Mice hippocampi were removed, washed with PBS, and the mitochondria were isolated as previously described90. Briefly, tissues were placed in a homogenization medium at 5 ml g–1 of tissue (320 mM sucrose, 225 mM mannitol, 5 mM Tris-Hcl, pH 7.4). Tissues were homogenized in a glass Potter and centrifuged for 3 min at 1.330g at 4 °C. The pellet was then discarded, and the supernatant was centrifuged for 10 min at 21,000g. The mitochondrial pellet was resuspended in 15 ml of the mitochondrial isolation buffer (75 mM sucrose, 225 mM mannitol, 5 mM Tris-Hcl, pH 7.4) and centrifuged again for 10 min at 21,000g at 4 °C. Pellet was resuspended in the mitochondrial isolation assay and assessed for protein concentration using a Bradford assay.

Mitochondrial Ca2+ content

In total, 20 μg of isolated mitochondria was sonicated and used to measure the mitochondrial Ca2+ content using the o-cresolphthalein complexone assay (Cayman Chemical) according to the manufacturer’s instructions and as previously described46.

Mitochondrial reactive oxygen species production

Isolated mitochondria (20 μg) were incubated in VO2 buffer (250 mM sucrose, 50 mM KCl, 25 Mm Tris·HCl, and 10 mM K2HPO4, pH 7.4) in a 96-well black plate. ROS production was assessed at 37 °C for 60 min during states 3 and 4 respiration by adding respiration substrates before the addition of 50 μM dichlorodihydrofluorescein diacetate (H2DCFDA, Invitrogen). ROS production is directly proportional to fluorescence emission monitored at an excitation of 485 nm and emission of 528 nm with a microplate fluorimeter. Microplate data were compiled and analyzed using i-control Microplate Reader Software and results were expressed as arbitrary fluorescence units91.

Global quantitative proteomics analysis

For global quantitative proteomics of fresh frozen hippocampal samples from MI and SHAM mice, diaPASEF92 (data-independent acquisition)-based proteomics were used. The cutoff values for differentially expressed proteins included P value < 0.05 (permutation-based FDR correction), fold change ≥ 1.5 and unique peptides ≥ 2 (volcano plot).

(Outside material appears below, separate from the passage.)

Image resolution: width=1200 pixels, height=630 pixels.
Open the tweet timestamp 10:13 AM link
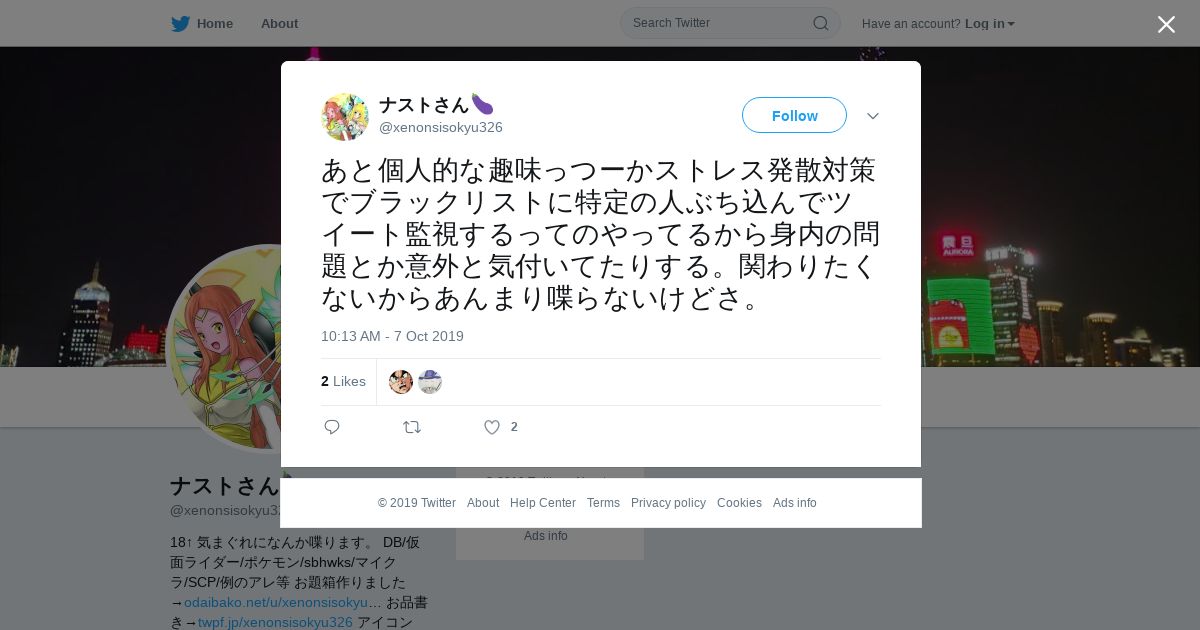[x=392, y=336]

The significantly changed proteins between MI and SHAM hippocampus were used for heat map, GO and KEGG analysis. Gene-set enrichment analyses also was performed to identify the statistically significant gene sets in a ranked gene list. More details are described in the Supplementary Information.

Statistics

Data are presented as individual values with the mean ± s.e.m. Normal distribution was tested by Shapiro–Wilk normality and log normality tests. Statistical analyses were performed using an unpaired two-tailed Student’s t-test, and one- or two-way ANOVA with Tukey’s test post hoc correction for multiple comparisons. Minimum statistically significant differences were established at P < 0.05. No statistical methods were used to predetermine sample sizes, but our sample sizes are similar to those reported in previous publications26. Animals who died during the behavioral tests were excluded. No data were excluded for the remaining experiments.

Reporting summary

Further information on research design is available in the Nature Portfolio Reporting Summary linked to this article.